Etaamb.openjustice.be
Arrest
gepubliceerd op 27 december 2019

Uittreksel uit arrest nr. 75/2019 van 23 mei 2019 Rolnummer 6865 In zake : de prejudiciële vraag betreffende artikel 269, derde lid, b), van het Wetboek van de inkomstenbelastingen 1992, gesteld door de Rechtbank van eerste aanleg Luik, afdel Het Grondwettelijk Hof, samengesteld uit de voorzitters F. Daoût en A. Alen, en de rechters L. L(...)

bron
grondwettelijk hof
numac
2019205607
pub.
27/12/2019
prom.
--
staatsblad
https://www.ejustice.just.fgov.be/cgi/article_body(...)
Document Qrcode

GRONDWETTELIJK HOF


Uittreksel uit arrest nr. 75/2019 van 23 mei 2019 Rolnummer 6865 In zake : de prejudiciële vraag betreffende artikel 269, derde lid, b), van het Wetboek van de inkomstenbelastingen 1992, gesteld door de Rechtbank van eerste aanleg Luik, afdeling Luik.

Regels:
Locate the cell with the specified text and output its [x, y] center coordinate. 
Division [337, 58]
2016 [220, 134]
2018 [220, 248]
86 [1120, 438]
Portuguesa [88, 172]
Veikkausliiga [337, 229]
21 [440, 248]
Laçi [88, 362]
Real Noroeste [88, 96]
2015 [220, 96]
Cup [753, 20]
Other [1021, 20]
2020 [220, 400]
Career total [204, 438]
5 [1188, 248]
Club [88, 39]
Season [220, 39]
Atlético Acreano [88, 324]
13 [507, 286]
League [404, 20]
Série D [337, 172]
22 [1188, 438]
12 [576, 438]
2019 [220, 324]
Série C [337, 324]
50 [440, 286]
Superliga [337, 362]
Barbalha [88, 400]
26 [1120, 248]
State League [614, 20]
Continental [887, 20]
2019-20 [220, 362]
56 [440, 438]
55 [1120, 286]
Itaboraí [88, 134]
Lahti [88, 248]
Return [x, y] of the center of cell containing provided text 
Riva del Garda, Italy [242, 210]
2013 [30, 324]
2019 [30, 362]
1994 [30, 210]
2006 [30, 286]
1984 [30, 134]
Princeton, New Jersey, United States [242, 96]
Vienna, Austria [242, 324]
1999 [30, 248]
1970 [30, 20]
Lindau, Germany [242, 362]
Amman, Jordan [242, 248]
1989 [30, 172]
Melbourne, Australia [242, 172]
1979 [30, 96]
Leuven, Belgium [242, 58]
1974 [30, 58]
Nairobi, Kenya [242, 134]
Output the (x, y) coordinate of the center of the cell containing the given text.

Opdracht 1:
Beantwoord deze vragen over de tekst over het arrest van het Grondwettelijk Hof hierboven:
(a) Op welke datum is het arrest gepubliceerd?
(b) Welk rolnummer hoort bij het arrest?
(c) Door welke rechtbank is de prejudiciële vraag gesteld?
Opdracht 2:
Pak de tekst over het arrest van het Grondwettelijk Hof hierboven op waar die stopt en schrijf hem verder.

Uitkomst 1:
(a) Op 27 december 2019.
(b) Rolnummer 6865.
(c) Door de Rechtbank van eerste aanleg Luik, afdeling Luik.

Uitkomst 2:
Het Grondwettelijk Hof, samengesteld uit de voorzitters F. Daoût en A. Alen, en de rechters L. Lavrysen, J.-P. Snappe, J.-P. Moerman, E. Derycke en P. Nihoul, bijgestaan door de griffier P.-Y. Dutilleux, onder voorzitterschap van voorzitter F. Daoût, wijst na beraad het volgende arrest : I. Onderwerp van de prejudiciële vraag en rechtspleging Bij vonnis van 19 februari 2018 in zake de bvba « Ahtco » tegen de Belgische Staat, waarvan de expeditie ter griffie van het Hof is ingekomen op 1 maart 2018, heeft de Rechtbank van eerste aanleg Luik, afdeling Luik, de volgende prejudiciële vraag gesteld : « Schendt artikel 269, derde lid, b), van het WIB 1992, zoals van toepassing op de in het geding zijnde aanslagjaren, de artikelen 10, 11 en 172 van de Grondwet, in zoverre het vereist, bij een kapitaalsverhoging na 1 januari 1994, dat nieuwe effecten worden uitgegeven teneinde de verlaagde aanslagvoet van de roerende voorheffing op die effecten te kunnen genieten, terwijl die verlaagde aanslagvoet niet van toepassing is wanneer hetzelfde kapitaal het voorwerp uitmaakt van eenzelfde verhoging zonder dat nieuwe effecten worden uitgegeven ? ». (...) III. In rechte (...) B.1.1. In de prejudiciële vraag wordt het Hof verzocht zich uit te spreken over de bestaanbaarheid, met de artikelen 10, 11 en 172 van de Grondwet, van artikel 269, derde lid, b), van het Wetboek van de inkomstenbelastingen 1992 (hierna : WIB 1992), in zoverre het, bij een kapitaalsverhoging na 1 januari 1994, het voordeel van de verlaagde aanslagvoet van de roerende voorheffing op die effecten afhankelijk stelt van de uitgifte van nieuwe effecten, terwijl die verlaagde aanslagvoet niet van toepassing is wanneer hetzelfde kapitaal het voorwerp uitmaakt van eenzelfde verhoging zonder dat nieuwe effecten worden uitgegeven.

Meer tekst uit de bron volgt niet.